Nesse sentido, o CMN não possui poderes para dispor sobre os juros remuneratórios, visto que a CF/88 não atribuiu a esse órgão tal competência, visto que conforme a Constituição vigente, no que tange a matéria de competência exclusiva da União não pode esta delegar poderes para que outros órgãos o faça.
Destarte, o sistema financeiro será estruturado de forma a promover o desenvolvimento equilibrado do País e a servir aos interesses da coletividade, vinculando desta forma as instituições financeiras ao cumprimento da função social, ou seja, visa o cumprimento do bem comum a sociedade.
De sorte que, com mesmo posicionamento, referente ao equilíbrio social tanto apregoado pela CF, se manifesta Pablo Stolze:

“Ninguém discute que a solidez dos bancos importa para o equilíbrio da economia nacional.
Entretanto, este desenvolvimento, além de precisar ser equilibrado, deve vir calcado em valores sociais indisponíveis, que respeitem os princípios da isonomia e da dignidade da pessoa humana.
Outra não era, aliás, a intenção do constituinte originário, ao dispor, na primitiva redação do art.192, que o “sistema financeiro nacional, estruturado de forma a promover o desenvolvimento equilibrado do País e a servir aos interesses da coletividade, será regulado em lei complementar , e disporá sobre:”
E não é isso que vemos na vida real.
Temos, sim, uma política de juros arbitrária, a exigência absurda de taxa bancárias(que integram o nosso extrato e nunca sabemos o que significam!), a imposição de cláusulas contratuais abusivas nos financiamentos, a pífia remuneração dos depósitos, e o cliente bancário – que é, afinal de contas, um consumidor – torna-se cada vez mais carente de uma disciplina normativa que compense, ao menos em nível jurídico, a sua hipossuficiência econômica.
Por isso, os (bons) juízes brasileiros, não por arroubos de emoção, mero sentimentalismo, ou afinidade de justiça, têm invocado o Código de Defesa do Consumidor – Lei 8.078/90 – para fazer a justiça no caso concreto, julgando, se tiverem que fazê-lo, contra o mais forte, em favor do mais fraco.”[2]

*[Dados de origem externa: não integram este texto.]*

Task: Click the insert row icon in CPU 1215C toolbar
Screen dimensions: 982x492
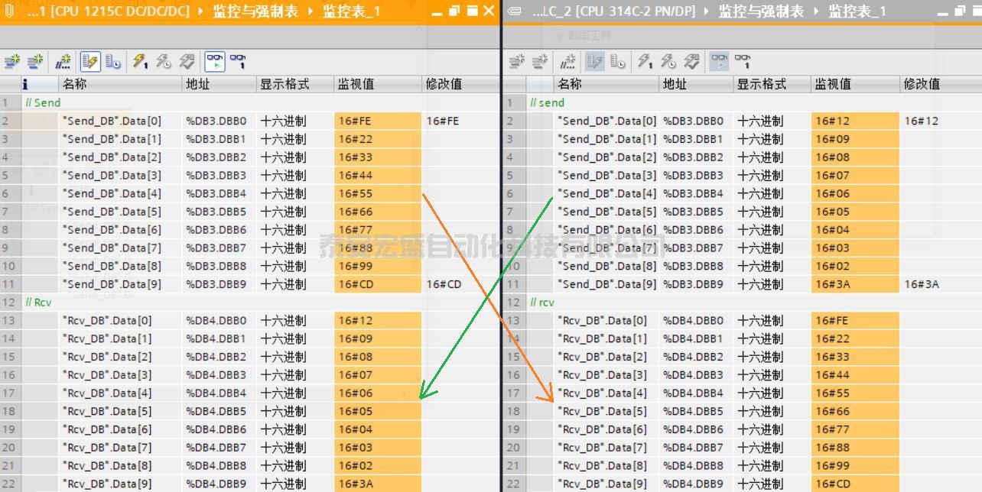Action: coord(13,62)
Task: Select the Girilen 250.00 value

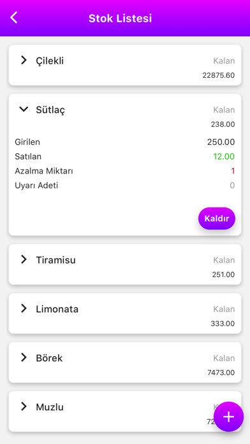Action: [221, 142]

Como bem abordado pelo Professor, é fundamental que para se atingir a finalidade da Constituição é necessário colocar um patamar de igualdade entre instituições e consumidor.
Devendo ser criada uma lei complementar se preciso for, para que possa por um limite nas atuais taxas de juros, com intuito de fato atingir, o desenvolvimento equilibrado do País e servir aos interesses da coletividade e não de uma minoria, ou seja, as instituições financeiras.
 
* Por Ariovaldo Lopes Ribeiro, Pós Graduado em Direito Público,  Advogado, Conciliador do Tribunal de Justiça de São Paulo. e-mail: ari_adv12@yahoo.com.br










[1] Arnaldo Rizzardo. Contratos de Crédito Bancário,p.347, 348.
[2] Pablo Stolze Gagliano – Rodolfo Pamplona Filho. Novo Curso de DireitoCivil – Obrigações, p.302 e 303.